### [Requirement]
Leaving every picture out, please return exactly the lines from the top of the material below through the line with "Powered by Shopify (173, 2558)", both included.

(Data for processing begins)

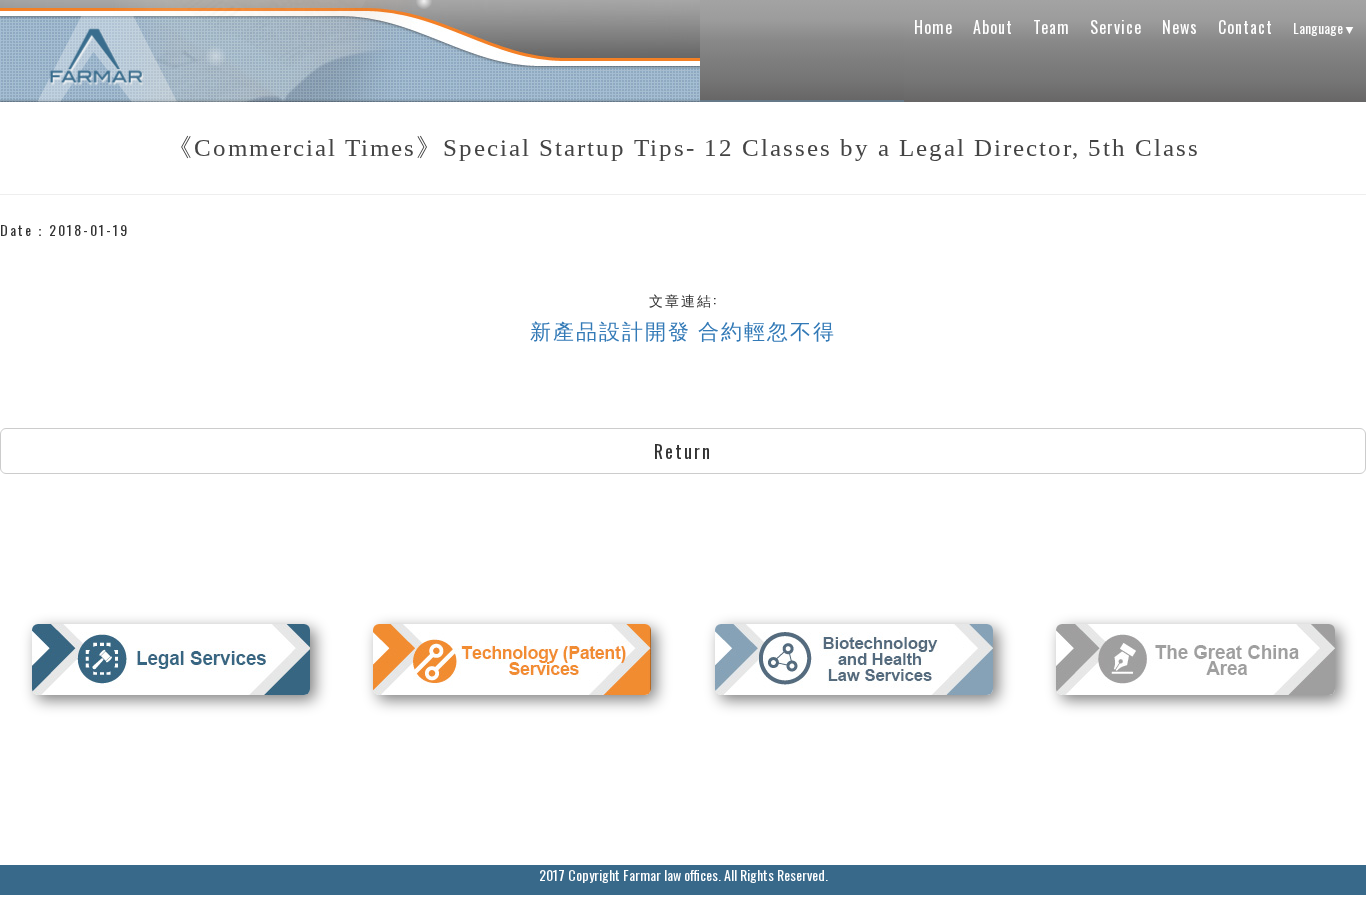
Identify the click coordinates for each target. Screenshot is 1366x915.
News (1180, 27)
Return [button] (683, 451)
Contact (1245, 27)
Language (1324, 27)
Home (933, 27)
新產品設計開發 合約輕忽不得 (683, 329)
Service (1116, 27)
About (993, 27)
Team (1051, 27)
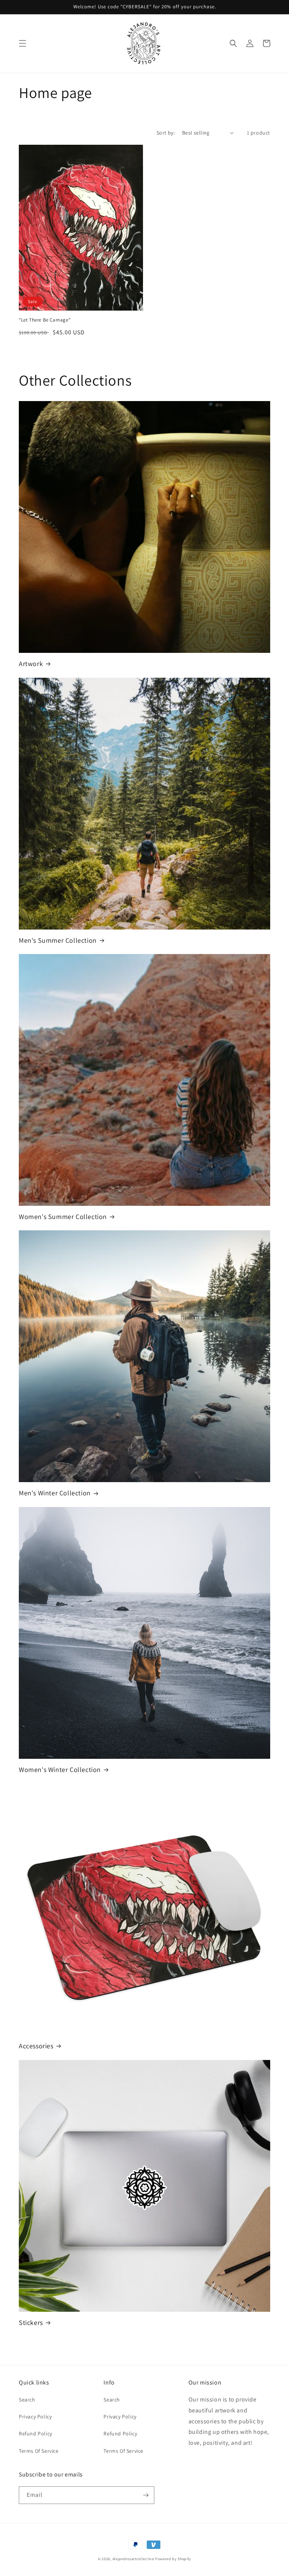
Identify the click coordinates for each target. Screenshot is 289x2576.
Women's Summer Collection (63, 1216)
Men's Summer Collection (58, 940)
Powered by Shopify (173, 2558)
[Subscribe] (145, 2495)
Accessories (36, 2046)
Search (27, 2399)
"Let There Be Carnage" (44, 320)
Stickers (31, 2322)
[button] (22, 43)
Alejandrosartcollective (133, 2558)
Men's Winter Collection (55, 1493)
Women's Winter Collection (60, 1769)
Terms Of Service (39, 2450)
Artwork (31, 663)
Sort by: (166, 132)
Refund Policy (35, 2433)
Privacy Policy (35, 2416)
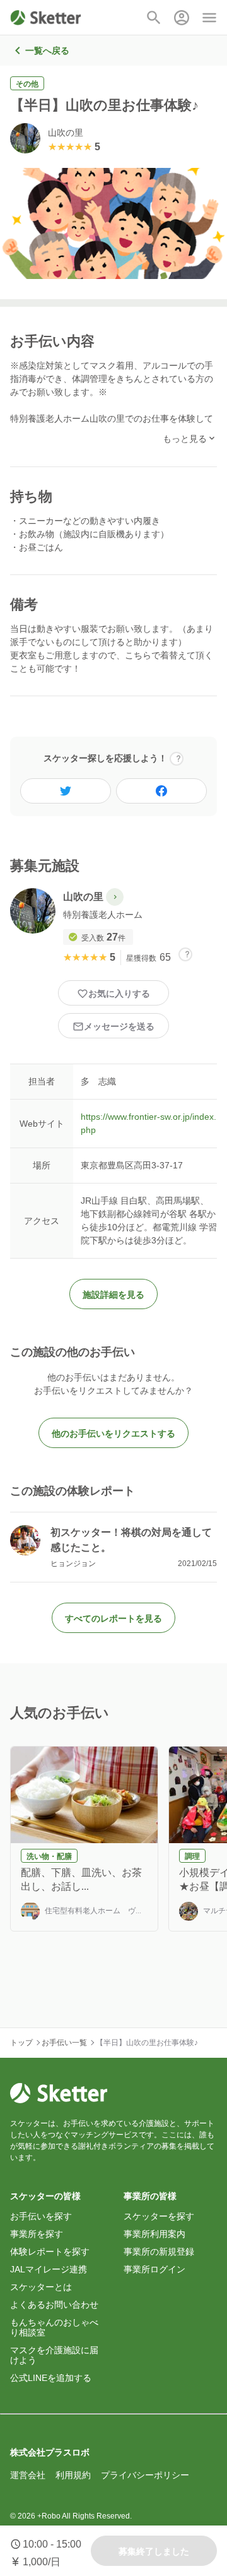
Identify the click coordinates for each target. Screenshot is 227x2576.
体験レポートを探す (50, 2252)
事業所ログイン (154, 2269)
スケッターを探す (159, 2216)
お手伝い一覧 (64, 2042)
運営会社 (27, 2475)
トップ (21, 2042)
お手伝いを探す (41, 2216)
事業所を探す (36, 2234)
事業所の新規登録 (159, 2252)
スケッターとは (41, 2287)
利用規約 (73, 2475)
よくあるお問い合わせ (54, 2305)
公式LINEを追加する (50, 2378)
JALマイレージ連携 (48, 2269)
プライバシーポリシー (145, 2475)
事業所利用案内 (154, 2234)
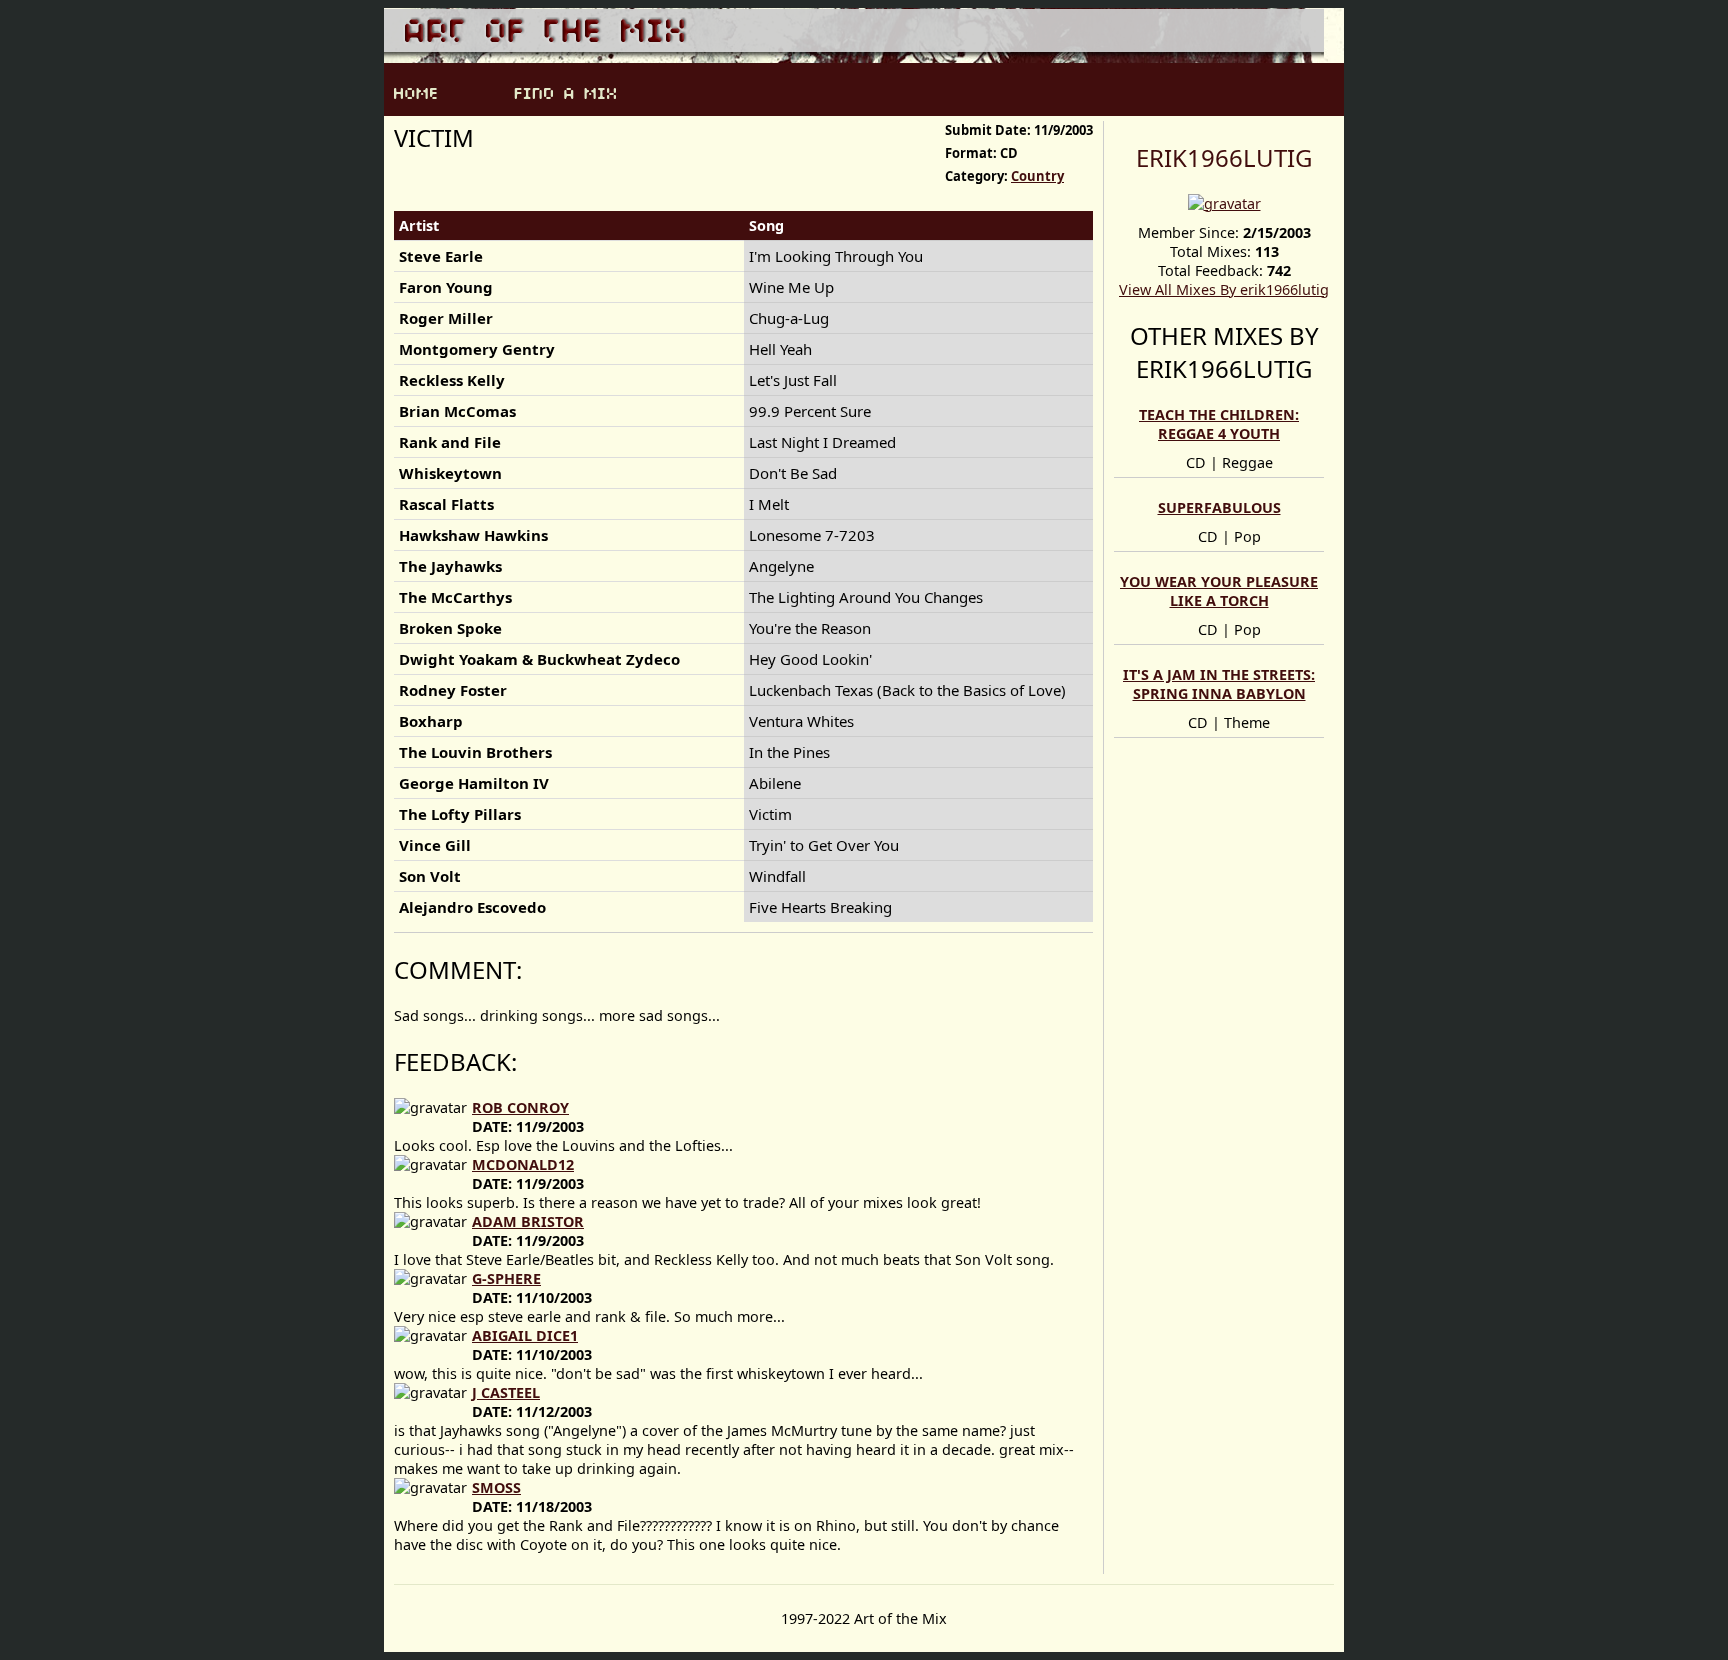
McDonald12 (523, 1164)
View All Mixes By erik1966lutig (1224, 289)
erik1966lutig (1224, 157)
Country (1037, 176)
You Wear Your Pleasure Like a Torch (1219, 591)
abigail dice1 (525, 1335)
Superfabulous (1219, 507)
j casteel (506, 1392)
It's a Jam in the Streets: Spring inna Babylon (1219, 684)
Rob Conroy (520, 1107)
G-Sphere (506, 1278)
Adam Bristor (528, 1221)
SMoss (496, 1487)
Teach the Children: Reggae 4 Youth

(Data for processing ends)

### [Output of the task]
Identify the click coordinates for each target. Screenshot is 1366x915.
News (1180, 27)
Return [button] (683, 451)
Contact (1245, 27)
Language (1324, 27)
Home (933, 27)
新產品設計開發 合約輕忽不得 (683, 329)
Service (1116, 27)
About (993, 27)
Team (1051, 27)
Identify the click coordinates for each target. Screenshot is 289x2576.
Women's Summer Collection (63, 1216)
Men's Summer Collection (58, 940)
Powered by Shopify (173, 2558)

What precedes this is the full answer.